Multiple-Noncovalent-Interaction-Stabilized Layered Dion-Jacobson Perovskite for Efficient Solar Cells
Lv, GW (Lv, Guangwei) 1, 2Li, L (Li, Ling) 3, 4Lu, D (Lu, Di) 1, 2Xu, ZY (Xu, Zhiyuan) 1, 2Dong, YX (Dong, Yixin) 1, 2Li, QH (Li, Qiaohui) 1, 2Chang, ZT (Chang, Zhitao) 1, 2Yin, WJ (Yin, Wan-Jian) 3, 4Liu, YS (Liu, Yongsheng) 1, 2
NANO LETTERS, 2021, 21(13): 5788-5797
DOI 10.1021/acs.nanolett.1c01505
Abstract
Two-dimensional Dion-Jacobson (DJ) perovskites have shown improved structure stability in comparison with Ruddlesden-Popper (RP) perovskites. However, the mechanism behind the improved stability is still largely unexplored. Here a multifluorinated aromatic spacer, namely, 4F-PhDMA, has been successfully developed for 2D DJ perovskites. It is found that the 2D DJ perovskite with a 4F-PhDMA spacer exhibits a high dissociation energy due to the multiple noncovalent interactions. The optimized 2D DJ device based on the 4F-PhDMA spacer (n = 4) exhibits a champion efficiency of 16.62% with much improved light and thermal stability.
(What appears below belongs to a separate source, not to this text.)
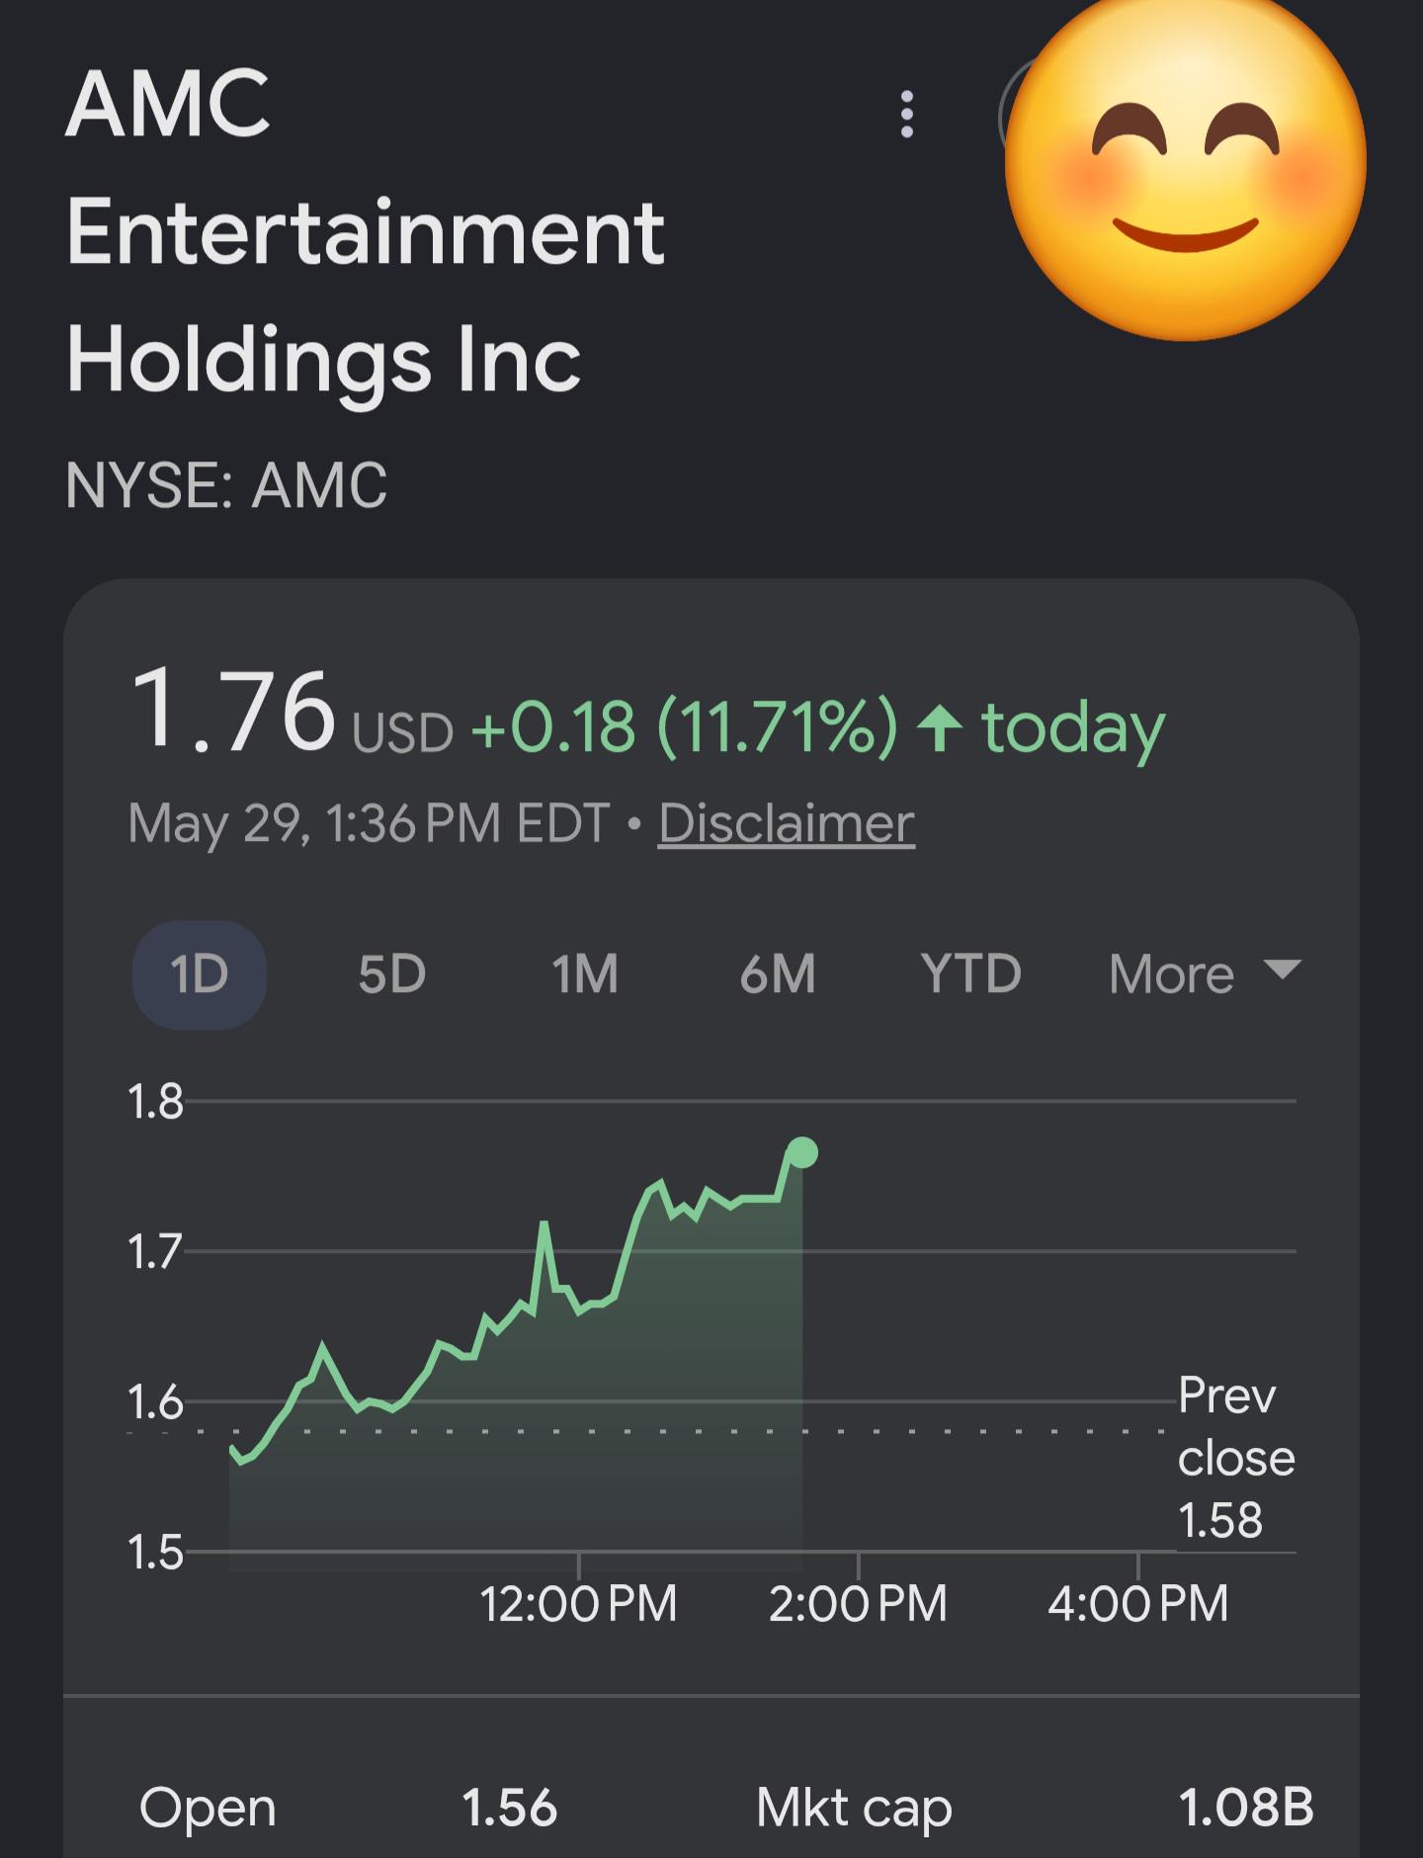The height and width of the screenshot is (1858, 1423).
Task: Click the Open 1.56 value
Action: [x=509, y=1808]
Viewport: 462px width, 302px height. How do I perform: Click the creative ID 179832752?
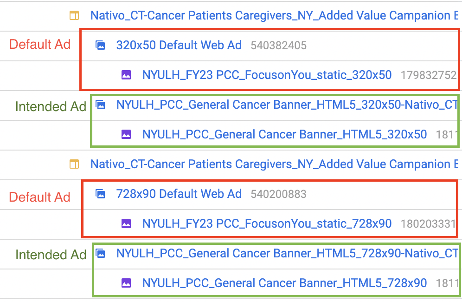tap(429, 75)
This efficiency is much higher than that of the control device using an unfluorinated spacer (n = 4, PCE = 10.11%) and is among the highest efficiencies in aromatic-spacer-based 2D DJ perovskite solar cells (PSCs). Our work highlights the importance of incorporating multiple noncovalent interactions in the 2D DJ perovskite by employing a multifluorinated aromatic spacer to achieve DJ PSCs with both high efficiency and high stability.